One of China’s top commodity traders, Tewoo Group, is selling copper at below market rates as it grapples with a liquidity crunch, according to people with knowledge of the matter.
The company, which is owned by the local Tianjin government, is offloading some refined copper stocked in bonded zones as it unwinds financing deals with some banks, said the people, who asked not to be identified as the information isn’t public. The metal is used as collateral in financing agreements or committed assets in so-called repurchase agreements with banks, they said.
The firm sold some copper to other trading houses at a premium of about $10 per ton, the people said. That compares with the copper premium in Yangshan, or the fee payable on Chinese imports in addition to the London Metal Exchange price, of $54 a ton last week.

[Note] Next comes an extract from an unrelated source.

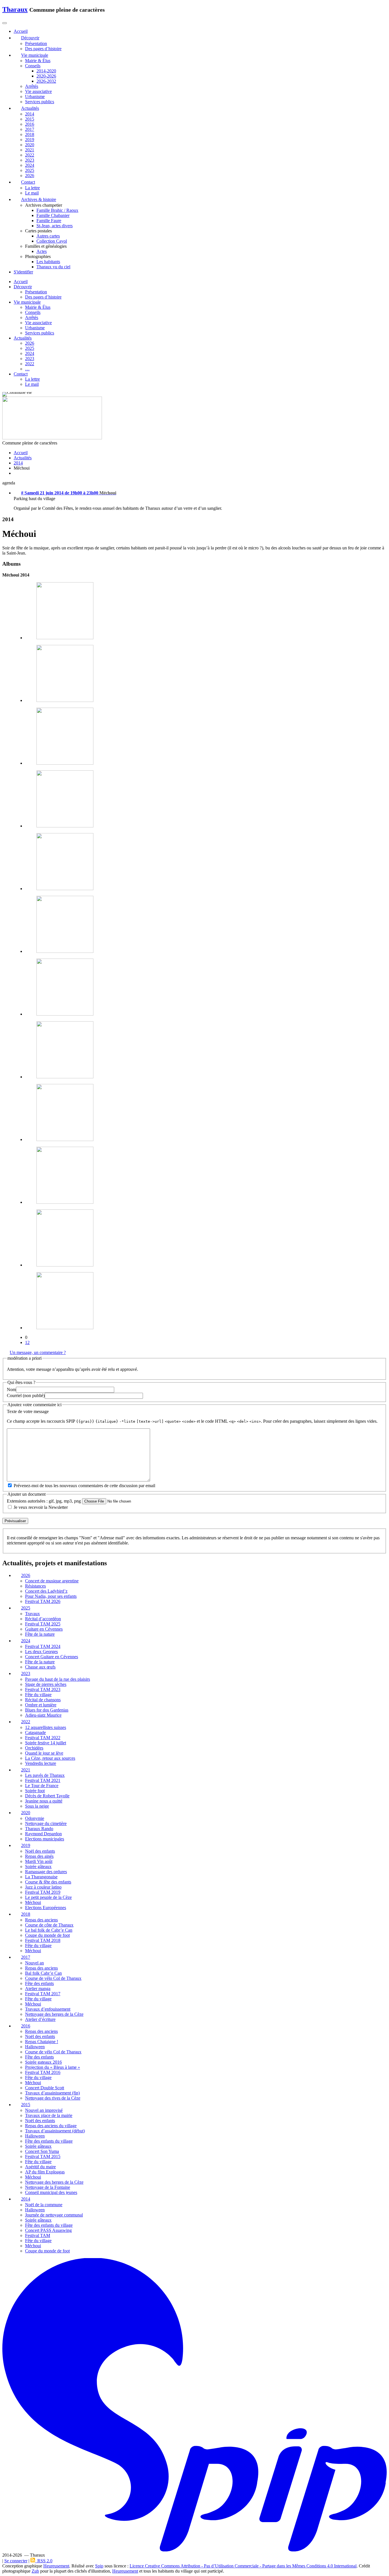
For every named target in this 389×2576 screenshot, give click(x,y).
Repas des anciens (41, 1919)
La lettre (32, 187)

Tewoo has already sought support from its major creditors to extend debt maturities, asking lenders including Export–Import Bank of China and Agricultural Bank of China Ltd. to convert some short-term debt into longer-term liabilities at a meeting last week. An official from the Tianjin regional government pledged to inject assets and push forward a restructuring of the company.
At least 50,000 tons of refined copper, or 10 percent of the country’s total bonded inventory, were used by the company as collateral or assets for financing deals in the first quarter, according to the people.
Nobody answered calls and an email inquiry to Tewoo’s media office.
Copper futures for May in Shanghai slid 0.5 percent to 49,260 yuan ($7,329) a ton on Monday. Prices in London were at $6,457.50 a ton. Tewoo’s $300 million 4.50 percent note due December 2019 fell by 0.9 cent on the dollar to 91.5 cents on Monday, according to Bloomberg-compiled prices.
The company is one of the nation’s top commodity traders and ranked 132 in 2018’s Fortune Global 500 list. It also operates in industries including infrastructure, logistics, mining, autos and ports, according to its official website. It had annual revenue of $66.6 billion, profits of about $122 million, assets of $38.3 billion, and over 17,000 employees as of 2017, according to Fortune’s website.
Tewoo’s Fortune ranking, which measures annual sales revenue, was higher than some other Chinese conglomerates such as weapons maker China North Industries Corp., service carrier China Telecommunications Corp. and financial titan Citic Group Corp.